An illegally-built 57-million-euro ($64 million) Tuscan-style palatial property in southern France has been ordered demolished in a long-running judicial battle between a French property developer and his multi-millionaire British neighbours.



The property, Chateau Diter, named after its owner and builder, Frenchman Patrick Diter, overlooks Grasse, near the French Riviera, and comprises some 3,000 square metres (32,000 square feet) of marbled rooms, giant fireplaces, and antique columns imported from Italy.

It also boasts two helicopter pads, according to the My Private Villas website.
Public prosecutor Pierre-Jean Gaury described the property as a “crazy, pharaonic project, totally unlawfully and illegally built” over the course of several years starting in 2005.

An appeals court in the city of Aix-en-Provence on Monday confirmed the order that many of the buildings constructed since 2005 be destroyed within 18 months.

Failure to comply so will result in fines of 500 euros a day.
Diter was also ordered to pay his neighbours 450,000 euros in damages, but an earlier imposed six-month suspended jail sentence was waived on appeal.
Diter had earlier acknowledged making “mistakes” in carrying out wave after wave of expansion to the farmhouse on the large property he acquired in 1999.

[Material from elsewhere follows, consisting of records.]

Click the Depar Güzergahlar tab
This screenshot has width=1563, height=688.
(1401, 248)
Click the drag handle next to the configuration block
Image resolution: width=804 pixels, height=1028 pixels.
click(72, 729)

He later sold off part of the estate to a London-based British couple, Stephen and Caroline Butt.

Stephen Butt operates Silchester Partners, an asset management company, and was described by the Sunday Times newspaper as one of the richest fund managers in England.

Over 10 years, he and his wife filed a series of complaints over what they called their neighbour’s “building frenzy” and the disturbance caused when the property is let out for large-scale weddings and film shoots.

The property notably featured as ‘Villa Carmella’ in the first season of ‘Riviera’, a TV thriller first broadcast by Sky Atlantic.

One TV critic in Britain described the series, which stars Bourne films actor Julia Stiles, as featuring “morally ambiguous characters, complex relationships and ‘audacious’ excess”.

Diter, a property developer, had offered to demolish some of his constructions, including a swimming pool, a helipad, and a road built in protected woodland.
“At first it was just a family home (…) I went too far,” he told the court.

He acknowledged renting the property out about five times a year for Russian and Indian weddings, but the Butts alleged the celebrations — charged a going rate of 50,000 euros a night — were far more frequent.
They were awarded 450,000 euros in damages.

The British couple themselves rent out their own property, Domaine St. Jacques de Couloubrier.

On the palmerparker.com website it goes for between 14,000 (16,300 euros) and 20,000 pounds a week.